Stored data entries

◇ ◇ ◇

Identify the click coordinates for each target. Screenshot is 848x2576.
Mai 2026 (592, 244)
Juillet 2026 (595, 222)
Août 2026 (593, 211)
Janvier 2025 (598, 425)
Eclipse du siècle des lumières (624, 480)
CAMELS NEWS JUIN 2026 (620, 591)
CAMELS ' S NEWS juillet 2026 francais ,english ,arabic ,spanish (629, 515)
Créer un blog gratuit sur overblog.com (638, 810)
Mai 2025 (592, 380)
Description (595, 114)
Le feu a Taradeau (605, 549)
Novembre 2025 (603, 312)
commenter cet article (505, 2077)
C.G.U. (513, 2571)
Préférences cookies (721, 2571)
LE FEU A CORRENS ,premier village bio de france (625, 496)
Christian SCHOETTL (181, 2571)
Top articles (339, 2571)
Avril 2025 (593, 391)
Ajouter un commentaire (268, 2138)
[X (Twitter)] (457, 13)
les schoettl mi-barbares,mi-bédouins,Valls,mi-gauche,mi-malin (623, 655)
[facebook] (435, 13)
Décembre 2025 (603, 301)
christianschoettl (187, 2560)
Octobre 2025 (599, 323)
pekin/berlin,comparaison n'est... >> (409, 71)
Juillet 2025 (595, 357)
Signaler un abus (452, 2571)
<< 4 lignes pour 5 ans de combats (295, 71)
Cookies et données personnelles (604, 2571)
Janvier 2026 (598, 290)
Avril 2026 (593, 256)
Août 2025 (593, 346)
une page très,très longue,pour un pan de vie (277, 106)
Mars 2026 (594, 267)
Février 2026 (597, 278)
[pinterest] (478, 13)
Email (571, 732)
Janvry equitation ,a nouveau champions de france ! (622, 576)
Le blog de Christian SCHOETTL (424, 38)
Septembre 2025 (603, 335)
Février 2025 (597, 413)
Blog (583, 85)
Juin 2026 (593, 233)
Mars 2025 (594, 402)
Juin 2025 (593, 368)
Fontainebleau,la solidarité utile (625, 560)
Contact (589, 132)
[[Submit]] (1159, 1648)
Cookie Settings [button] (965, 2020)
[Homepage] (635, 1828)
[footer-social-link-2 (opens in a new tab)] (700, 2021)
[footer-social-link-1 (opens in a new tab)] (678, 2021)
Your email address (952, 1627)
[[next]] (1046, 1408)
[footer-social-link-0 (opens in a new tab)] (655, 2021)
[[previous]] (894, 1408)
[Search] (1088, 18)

◇ ◇ ◇

• [Exercise prompt]:
Once more, write out all the data exactly.

• [Response below]:
Identify the click coordinates for each target. Screenshot is 848x2576.
Mai 2026 (592, 244)
Juillet 2026 (595, 222)
Août 2026 (593, 211)
Janvier 2025 (598, 425)
Eclipse du siècle des lumières (624, 480)
CAMELS NEWS JUIN 2026 (620, 591)
CAMELS ' S NEWS juillet 2026 francais ,english ,arabic ,spanish (629, 515)
Créer un blog gratuit sur overblog.com (638, 810)
Mai 2025 (592, 380)
Description (595, 114)
Le feu a Taradeau (605, 549)
Novembre 2025 (603, 312)
commenter cet article (505, 2077)
C.G.U. (513, 2571)
Préférences cookies (721, 2571)
LE FEU A CORRENS ,premier village bio de france (625, 496)
Christian SCHOETTL (181, 2571)
Top articles (339, 2571)
Avril 2025 (593, 391)
Ajouter un commentaire (268, 2138)
[X (Twitter)] (457, 13)
les schoettl mi-barbares,mi-bédouins,Valls,mi-gauche,mi-malin (623, 655)
[facebook] (435, 13)
Décembre 2025 (603, 301)
christianschoettl (187, 2560)
Octobre 2025 (599, 323)
pekin/berlin,comparaison n'est... >> (409, 71)
Juillet 2025 (595, 357)
Signaler un abus (452, 2571)
<< 4 lignes pour 5 ans de combats (295, 71)
Cookies et données personnelles (604, 2571)
Janvier 2026 (598, 290)
Avril 2026 (593, 256)
Août 2025 (593, 346)
une page très,très longue,pour un pan de vie (277, 106)
Mars 2026 (594, 267)
Février 2026 (597, 278)
[pinterest] (478, 13)
Email (571, 732)
Janvry equitation ,a nouveau champions de france ! (622, 576)
Le blog de Christian SCHOETTL (424, 38)
Septembre 2025 (603, 335)
Février 2025 (597, 413)
Blog (583, 85)
Juin 2026 (593, 233)
Mars 2025 (594, 402)
Juin 2025 (593, 368)
Fontainebleau,la solidarité utile (625, 560)
Contact (589, 132)
[[Submit]] (1159, 1648)
Cookie Settings [button] (965, 2020)
[Homepage] (635, 1828)
[footer-social-link-2 (opens in a new tab)] (700, 2021)
[footer-social-link-1 (opens in a new tab)] (678, 2021)
Your email address (952, 1627)
[[next]] (1046, 1408)
[footer-social-link-0 (opens in a new tab)] (655, 2021)
[[previous]] (894, 1408)
[Search] (1088, 18)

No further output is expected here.